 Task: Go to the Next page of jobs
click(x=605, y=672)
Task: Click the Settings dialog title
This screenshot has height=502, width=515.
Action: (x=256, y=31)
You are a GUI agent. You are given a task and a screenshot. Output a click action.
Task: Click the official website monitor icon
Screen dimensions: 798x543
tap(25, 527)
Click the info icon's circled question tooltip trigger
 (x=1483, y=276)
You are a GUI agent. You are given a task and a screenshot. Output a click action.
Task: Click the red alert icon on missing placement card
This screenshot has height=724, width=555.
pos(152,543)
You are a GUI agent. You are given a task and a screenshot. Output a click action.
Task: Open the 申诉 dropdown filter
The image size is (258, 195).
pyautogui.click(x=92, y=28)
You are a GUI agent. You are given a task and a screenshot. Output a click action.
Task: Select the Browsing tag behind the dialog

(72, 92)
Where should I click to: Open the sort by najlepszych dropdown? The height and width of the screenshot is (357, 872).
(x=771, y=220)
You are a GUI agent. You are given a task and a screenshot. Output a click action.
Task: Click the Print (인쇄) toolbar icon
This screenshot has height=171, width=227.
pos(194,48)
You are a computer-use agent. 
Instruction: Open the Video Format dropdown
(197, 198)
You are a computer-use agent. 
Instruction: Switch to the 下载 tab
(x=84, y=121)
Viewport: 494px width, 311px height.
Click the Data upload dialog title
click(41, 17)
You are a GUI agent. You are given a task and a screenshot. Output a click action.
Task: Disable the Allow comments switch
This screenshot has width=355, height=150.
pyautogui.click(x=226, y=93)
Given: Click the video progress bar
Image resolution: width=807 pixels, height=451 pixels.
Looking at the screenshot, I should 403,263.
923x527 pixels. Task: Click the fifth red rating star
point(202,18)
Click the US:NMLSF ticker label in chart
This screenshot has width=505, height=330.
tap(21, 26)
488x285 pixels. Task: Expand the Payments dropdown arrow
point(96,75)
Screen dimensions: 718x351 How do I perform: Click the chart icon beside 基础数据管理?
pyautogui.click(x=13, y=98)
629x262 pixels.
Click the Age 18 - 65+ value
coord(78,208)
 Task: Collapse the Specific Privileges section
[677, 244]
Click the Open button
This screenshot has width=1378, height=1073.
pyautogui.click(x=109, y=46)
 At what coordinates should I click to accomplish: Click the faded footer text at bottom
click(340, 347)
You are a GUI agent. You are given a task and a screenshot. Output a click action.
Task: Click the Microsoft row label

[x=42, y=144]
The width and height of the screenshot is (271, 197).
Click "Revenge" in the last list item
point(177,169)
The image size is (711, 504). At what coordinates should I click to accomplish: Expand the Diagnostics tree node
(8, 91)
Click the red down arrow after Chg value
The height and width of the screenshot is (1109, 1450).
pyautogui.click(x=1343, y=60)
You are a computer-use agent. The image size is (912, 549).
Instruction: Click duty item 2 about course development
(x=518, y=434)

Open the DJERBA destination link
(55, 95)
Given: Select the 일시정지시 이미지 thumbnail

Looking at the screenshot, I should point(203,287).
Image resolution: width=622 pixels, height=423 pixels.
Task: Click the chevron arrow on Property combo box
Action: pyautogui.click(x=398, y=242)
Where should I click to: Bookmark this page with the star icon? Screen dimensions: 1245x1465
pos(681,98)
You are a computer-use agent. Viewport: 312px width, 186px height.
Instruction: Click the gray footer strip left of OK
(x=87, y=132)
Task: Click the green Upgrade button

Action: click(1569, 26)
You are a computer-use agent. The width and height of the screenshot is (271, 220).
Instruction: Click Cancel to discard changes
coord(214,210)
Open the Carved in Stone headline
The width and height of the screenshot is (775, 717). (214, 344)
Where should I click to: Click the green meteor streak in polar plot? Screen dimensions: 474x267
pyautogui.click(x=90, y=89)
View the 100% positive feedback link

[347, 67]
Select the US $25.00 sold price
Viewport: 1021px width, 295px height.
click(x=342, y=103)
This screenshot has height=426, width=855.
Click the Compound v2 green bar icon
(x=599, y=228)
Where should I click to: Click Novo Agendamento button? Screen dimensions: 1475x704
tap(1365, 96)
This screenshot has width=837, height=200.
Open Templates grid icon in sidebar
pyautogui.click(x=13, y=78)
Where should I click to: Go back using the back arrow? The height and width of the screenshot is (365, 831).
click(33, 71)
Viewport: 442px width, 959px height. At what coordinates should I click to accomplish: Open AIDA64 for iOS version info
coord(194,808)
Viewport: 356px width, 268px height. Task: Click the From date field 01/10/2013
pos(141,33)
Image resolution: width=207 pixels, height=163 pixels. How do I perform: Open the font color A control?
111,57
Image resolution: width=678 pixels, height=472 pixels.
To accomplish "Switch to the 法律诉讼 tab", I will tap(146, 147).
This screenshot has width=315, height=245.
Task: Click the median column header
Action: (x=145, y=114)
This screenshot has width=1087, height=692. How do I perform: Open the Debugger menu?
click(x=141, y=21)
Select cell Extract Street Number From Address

********

§ **What is needed**: Check every line above for the string "computer", and copy the ones that have it.

§ **Your response**:
You are a computer-use agent. 
You are a computer-use agent. 
You are a computer-use agent. The image size is (912, 549).
You are a computer-use agent. Viewport: 312px width, 186px height.
You are a computer-use agent. The width and height of the screenshot is (271, 220).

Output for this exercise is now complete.